Polícia Federal investiga publicações que incitavam violência extrema contra estudantes e servidores da universidade

De acordo com a Unifesp, as mensagens divulgadas nas redes atacavam diretamente estudantes e professores

De acordo com a Unifesp, as mensagens divulgadas nas redes atacavam diretamente estudantes e professores | Divulgação/UNIFESP

A Polícia Federal (PF) realizou uma operação em Santos, na manhã desta sexta-feira (17), para investigar uma série de ameaças de violência feitas contra alunos e servidores da Universidade Federal de São Paulo (Unifesp).

A apuração começou depois que a própria instituição registrou uma denúncia no Portal Comunica-PF, relatando publicações em redes sociais que incitavam o uso de violência extrema e mencionavam até a realização de um ‘massacre’ no campus.

Investigação e mandado de busca

Após rastrear as mensagens, os investigadores da PF identificaram o autor das postagens, que mora em Santos.

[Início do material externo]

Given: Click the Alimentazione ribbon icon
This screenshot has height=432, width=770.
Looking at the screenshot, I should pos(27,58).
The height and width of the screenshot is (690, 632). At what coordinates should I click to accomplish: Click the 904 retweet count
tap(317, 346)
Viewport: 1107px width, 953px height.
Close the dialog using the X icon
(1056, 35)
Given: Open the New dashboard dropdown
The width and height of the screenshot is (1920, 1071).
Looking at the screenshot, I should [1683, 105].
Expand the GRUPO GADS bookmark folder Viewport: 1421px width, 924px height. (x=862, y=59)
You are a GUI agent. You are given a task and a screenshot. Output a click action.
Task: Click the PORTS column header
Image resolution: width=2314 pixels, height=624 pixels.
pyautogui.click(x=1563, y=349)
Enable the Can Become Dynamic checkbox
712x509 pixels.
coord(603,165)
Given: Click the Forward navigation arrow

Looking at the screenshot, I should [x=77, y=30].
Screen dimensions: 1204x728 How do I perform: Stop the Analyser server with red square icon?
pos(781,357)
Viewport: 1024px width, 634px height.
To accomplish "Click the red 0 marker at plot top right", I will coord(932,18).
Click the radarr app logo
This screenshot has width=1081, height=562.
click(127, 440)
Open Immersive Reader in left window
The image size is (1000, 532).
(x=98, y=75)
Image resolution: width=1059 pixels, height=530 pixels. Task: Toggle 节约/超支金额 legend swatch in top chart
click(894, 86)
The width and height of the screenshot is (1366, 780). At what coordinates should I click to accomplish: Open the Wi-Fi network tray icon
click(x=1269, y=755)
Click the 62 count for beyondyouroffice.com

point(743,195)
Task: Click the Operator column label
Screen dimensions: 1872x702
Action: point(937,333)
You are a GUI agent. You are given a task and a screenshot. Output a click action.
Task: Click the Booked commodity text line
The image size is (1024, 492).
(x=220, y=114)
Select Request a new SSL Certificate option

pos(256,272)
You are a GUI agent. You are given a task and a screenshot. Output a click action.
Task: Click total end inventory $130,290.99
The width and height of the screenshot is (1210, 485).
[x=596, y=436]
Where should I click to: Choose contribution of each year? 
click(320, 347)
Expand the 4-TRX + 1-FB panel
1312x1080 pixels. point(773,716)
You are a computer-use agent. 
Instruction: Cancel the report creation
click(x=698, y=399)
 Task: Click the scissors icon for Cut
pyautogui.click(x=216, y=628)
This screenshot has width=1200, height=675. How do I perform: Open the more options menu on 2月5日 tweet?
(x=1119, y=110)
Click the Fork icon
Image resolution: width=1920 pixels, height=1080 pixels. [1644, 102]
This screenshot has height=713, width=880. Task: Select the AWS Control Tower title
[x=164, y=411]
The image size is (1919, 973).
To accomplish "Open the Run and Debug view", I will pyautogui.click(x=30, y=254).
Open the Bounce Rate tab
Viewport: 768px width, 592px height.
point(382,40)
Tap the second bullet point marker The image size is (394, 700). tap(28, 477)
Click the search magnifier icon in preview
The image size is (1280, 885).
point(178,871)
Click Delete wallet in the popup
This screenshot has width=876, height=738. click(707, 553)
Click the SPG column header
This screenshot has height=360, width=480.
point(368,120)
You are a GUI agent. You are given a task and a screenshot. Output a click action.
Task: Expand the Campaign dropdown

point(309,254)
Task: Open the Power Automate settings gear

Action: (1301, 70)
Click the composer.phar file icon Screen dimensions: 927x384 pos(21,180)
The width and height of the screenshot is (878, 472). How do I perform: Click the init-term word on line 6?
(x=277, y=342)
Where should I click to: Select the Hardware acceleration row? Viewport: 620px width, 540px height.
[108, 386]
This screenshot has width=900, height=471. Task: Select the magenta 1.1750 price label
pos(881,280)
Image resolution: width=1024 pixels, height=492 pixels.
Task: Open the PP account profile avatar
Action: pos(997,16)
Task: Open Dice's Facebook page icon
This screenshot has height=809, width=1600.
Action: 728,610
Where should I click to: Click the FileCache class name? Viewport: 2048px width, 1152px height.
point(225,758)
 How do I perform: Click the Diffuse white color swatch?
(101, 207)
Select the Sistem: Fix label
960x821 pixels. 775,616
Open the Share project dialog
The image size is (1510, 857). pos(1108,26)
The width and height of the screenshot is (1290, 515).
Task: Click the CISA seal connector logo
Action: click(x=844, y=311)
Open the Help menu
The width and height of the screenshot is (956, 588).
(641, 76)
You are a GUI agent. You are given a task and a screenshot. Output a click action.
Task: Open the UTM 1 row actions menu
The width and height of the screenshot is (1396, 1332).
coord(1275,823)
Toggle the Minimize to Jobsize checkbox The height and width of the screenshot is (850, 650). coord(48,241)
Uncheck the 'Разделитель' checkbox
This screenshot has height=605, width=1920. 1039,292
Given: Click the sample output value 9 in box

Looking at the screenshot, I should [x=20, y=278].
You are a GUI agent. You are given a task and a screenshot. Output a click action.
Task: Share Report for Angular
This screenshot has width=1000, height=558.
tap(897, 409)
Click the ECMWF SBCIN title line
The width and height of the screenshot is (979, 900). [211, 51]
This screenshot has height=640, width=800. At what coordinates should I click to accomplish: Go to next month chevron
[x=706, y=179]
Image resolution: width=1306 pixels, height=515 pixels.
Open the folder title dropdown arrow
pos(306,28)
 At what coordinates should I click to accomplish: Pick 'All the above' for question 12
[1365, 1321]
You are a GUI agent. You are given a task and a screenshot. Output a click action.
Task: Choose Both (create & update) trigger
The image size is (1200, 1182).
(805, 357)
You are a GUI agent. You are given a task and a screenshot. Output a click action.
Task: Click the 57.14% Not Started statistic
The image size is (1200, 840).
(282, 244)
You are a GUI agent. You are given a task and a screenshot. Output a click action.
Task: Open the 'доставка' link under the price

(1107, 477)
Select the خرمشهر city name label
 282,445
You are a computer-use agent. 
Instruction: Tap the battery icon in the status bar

Com base nas provas reunidas, a Justiça Federal expediu um mandado de busca e apreensão domiciliar, que está sendo cumprido nesta sexta.

A operação tem o objetivo de coletar dispositivos eletrônicos e documentos que possam comprovar a autoria e a motivação das ameaças.

Ameaças e incitação ao ódio

De acordo com a Unifesp, as mensagens divulgadas nas redes atacavam diretamente estudantes e professores, além de espalharem discursos de ódio contra grupos ligados à diversidade e à inclusão dentro da universidade.

Em nota, a instituição informou que repudia qualquer forma de violência e que está colaborando integralmente com as investigações.

‘A Unifesp reforça seu compromisso com a segurança da comunidade acadêmica e com a defesa da liberdade e da democracia no ambiente universitário’, diz o comunicado.

A PF mantém um canal permanente de denúncias, o Portal Comunica-PF, para receber informações sobre ameaças de ataques, discursos de ódio e incitação à violência escolar.

O conteúdo apreendido na casa do suspeito será periciado e, se confirmadas as ameaças, ele poderá responder por crime de incitação à violência e apologia ao crime, cujas penas podem chegar a seis anos de prisão.